Diversification Opportunities for Hackett and Appen
Modest diversification
The 3 months correlation between Hackett and Appen is 0.26. Overlapping area represents the amount of risk that can be diversified away by holding The Hackett Group and Appen Limited in the same portfolio, assuming nothing else is changed. The correlation between historical prices or returns on Appen Limited and Hackett is a relative statistical measure of the degree to which these equity instruments tend to move together. The correlation coefficient measures the extent to which returns on The Hackett Group are associated (or correlated) with Appen. Values of the correlation coefficient range from -1 to +1, where. The correlation of zero (0) is possible when the price movement of Appen Limited has no effect on the direction of Hackett i.e., Hackett and Appen go up and down completely randomly.

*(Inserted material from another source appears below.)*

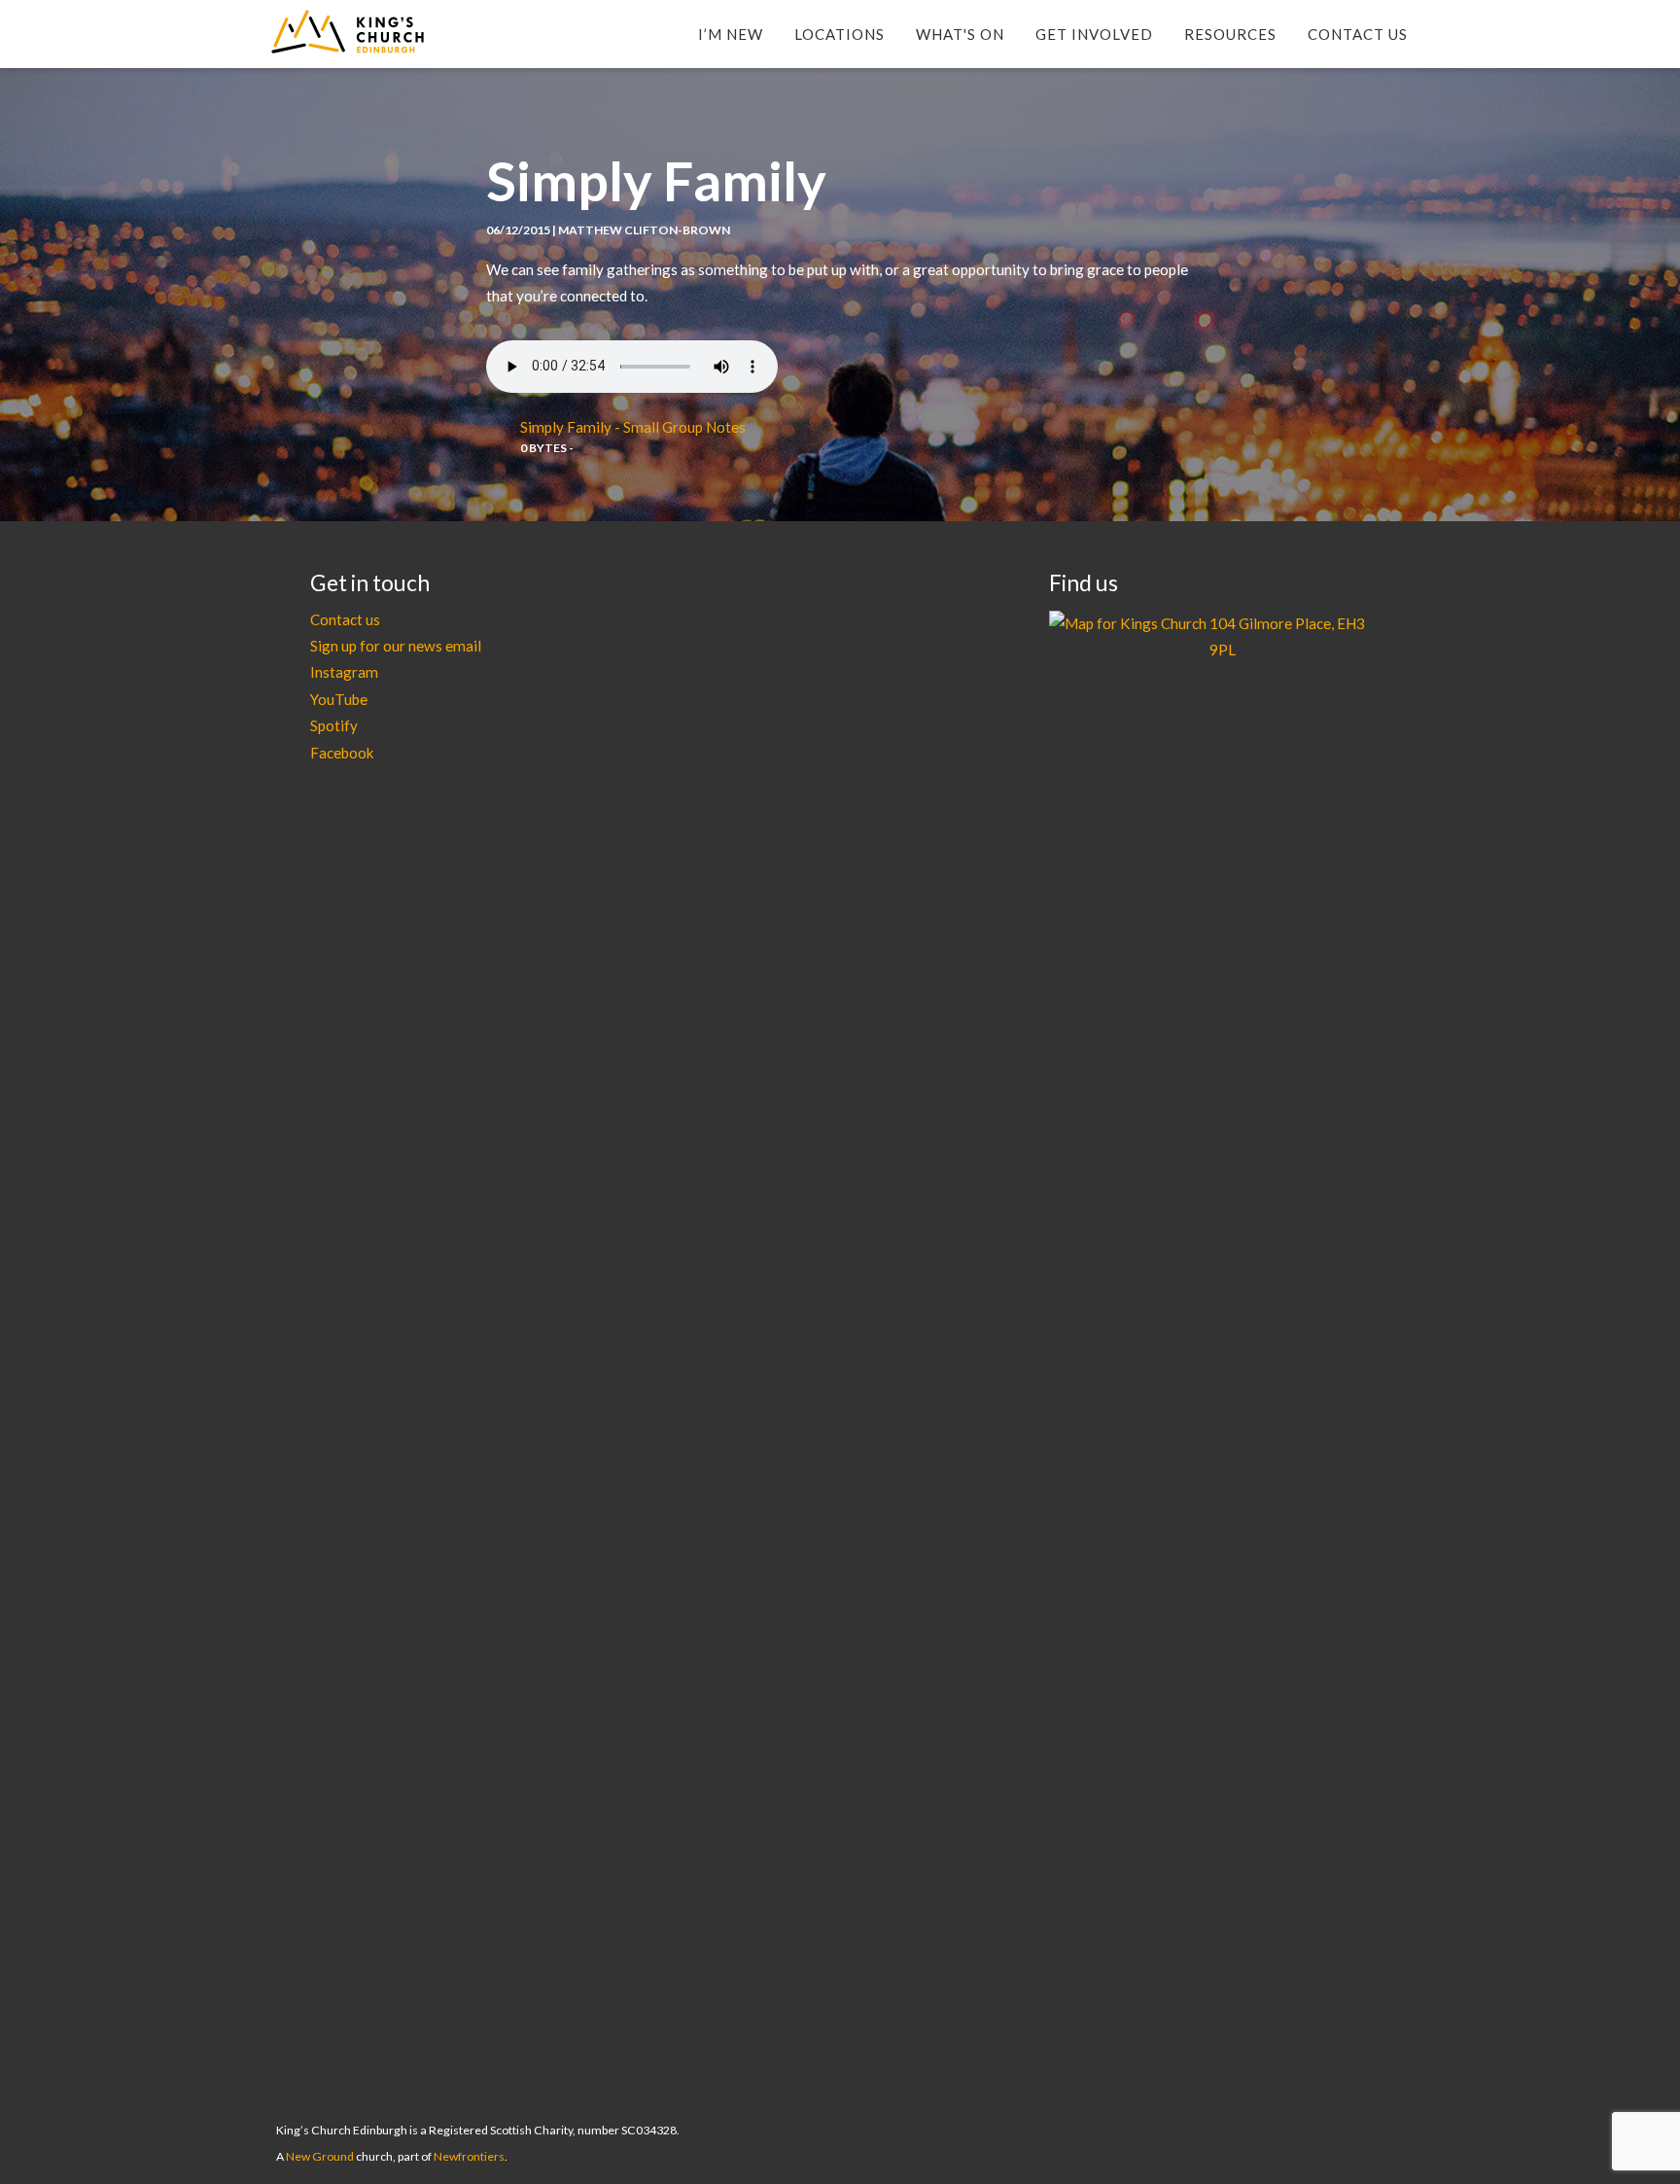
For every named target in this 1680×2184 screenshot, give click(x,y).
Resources (1230, 34)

Pair Corralation between Hackett and Appen
Given the investment horizon of 90 days Hackett is expected to generate 13.91 times less return on investment than Appen. But when comparing it to its historical volatility, The Hackett Group is 10.06 times less risky than Appen. It trades about 0.05 of its potential returns per unit of risk. Appen Limited is currently generating about 0.06 of returns per unit of risk over similar time horizon. If you would invest 95.00 in Appen Limited on October 25, 2024 and sell it today you would lose (15.00) from holding Appen Limited or give up 15.79% of portfolio value over 90 days.

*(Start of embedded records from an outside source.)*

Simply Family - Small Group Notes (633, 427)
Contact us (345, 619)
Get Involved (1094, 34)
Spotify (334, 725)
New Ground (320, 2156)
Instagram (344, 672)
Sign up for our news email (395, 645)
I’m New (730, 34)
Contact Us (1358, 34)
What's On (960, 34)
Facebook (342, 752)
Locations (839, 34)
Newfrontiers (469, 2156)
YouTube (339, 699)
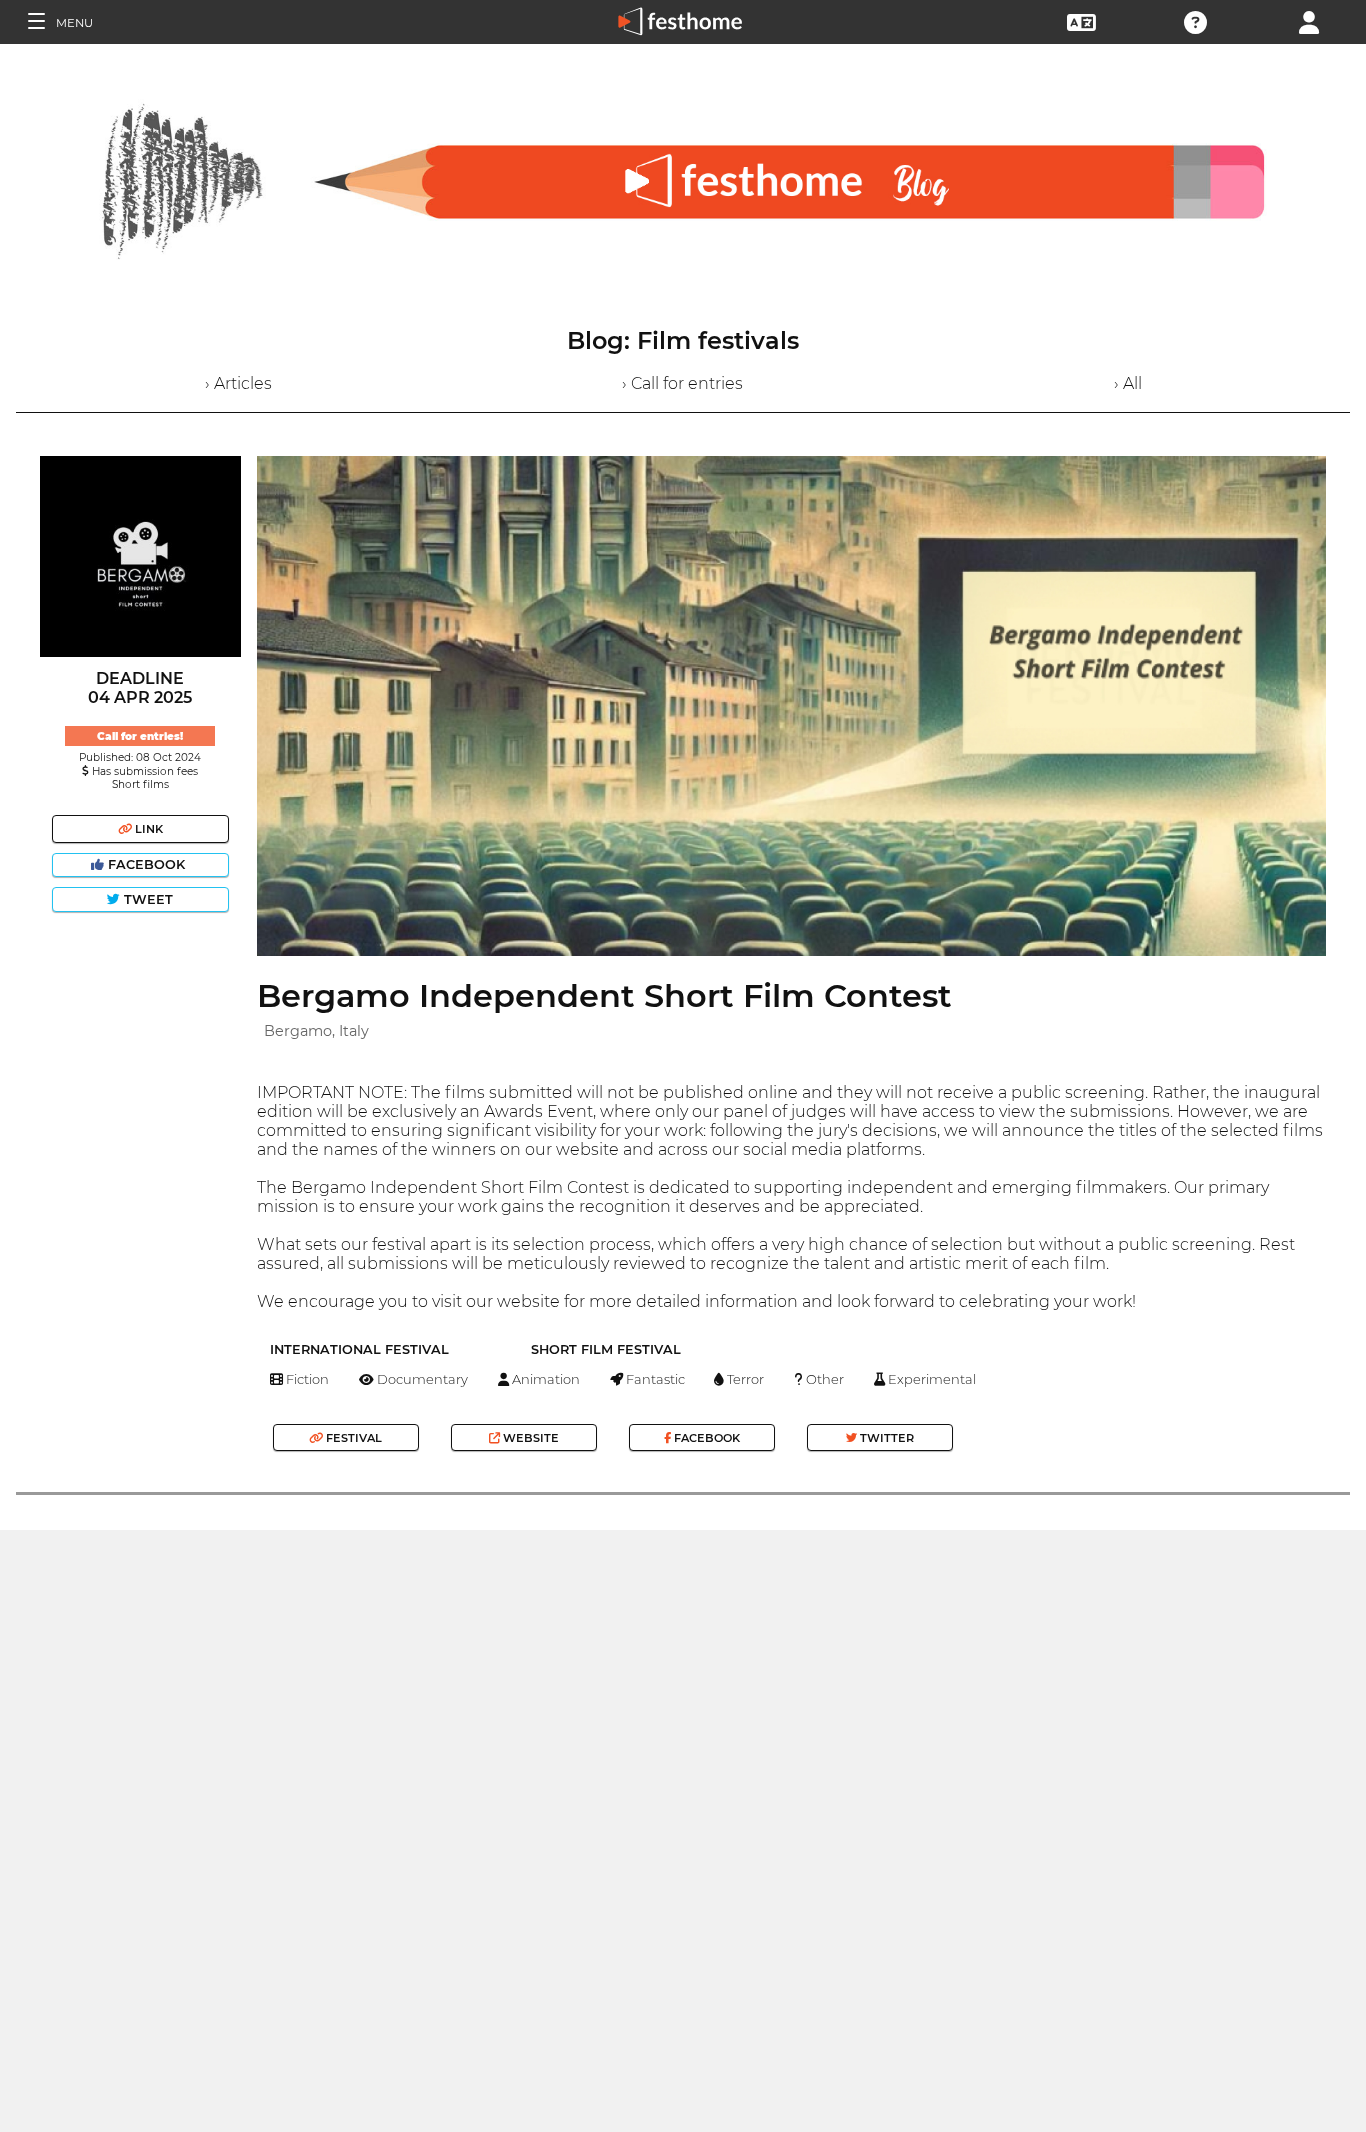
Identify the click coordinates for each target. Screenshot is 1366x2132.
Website (529, 1438)
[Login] (1309, 20)
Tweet (146, 899)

Time Period | 3 Months [change] |
Direction | Moves Together |
Strength | Very Weak |
Accuracy | 99.6% |
Values | Daily Returns |
The Hackett Group vs. Appen Limited
Performance |
Timeline |
Hackett Group |
Appen Limited |
Hackett and Appen Volatility Contrast
Predicted Return Density |
Returns |
Pair Trading with Hackett and Appen
The main advantage of trading using opposite Hackett and Appen positions is that it hedges away some unsystematic risk. Because of two separate transactions, even if Hackett position performs unexpectedly, Appen can make up some of the losses. Pair trading also minimizes risk from directional movements in the market. For example, if an entire industry or sector drops because of unexpected headlines, the short position in Appen will offset losses from the drop in Appen's long position.Hackett vs. Information Services Group | Hackett vs. Home Bancorp | Hackett vs. Heritage Financial | Hackett vs. CRA International |
Appen vs. Atos Origin SA | Appen vs. Aurora Innovation | Appen vs. Appen Limited | Appen vs. Direct Communication Solutions |
Check out your portfolio center.Note that this page's information should be used as a complementary analysis to find the right mix of equity instruments to add to your existing portfolios or create a brand new portfolio. You can also try the Portfolio Diagnostics module to use generated alerts and portfolio events aggregator to diagnose current holdings.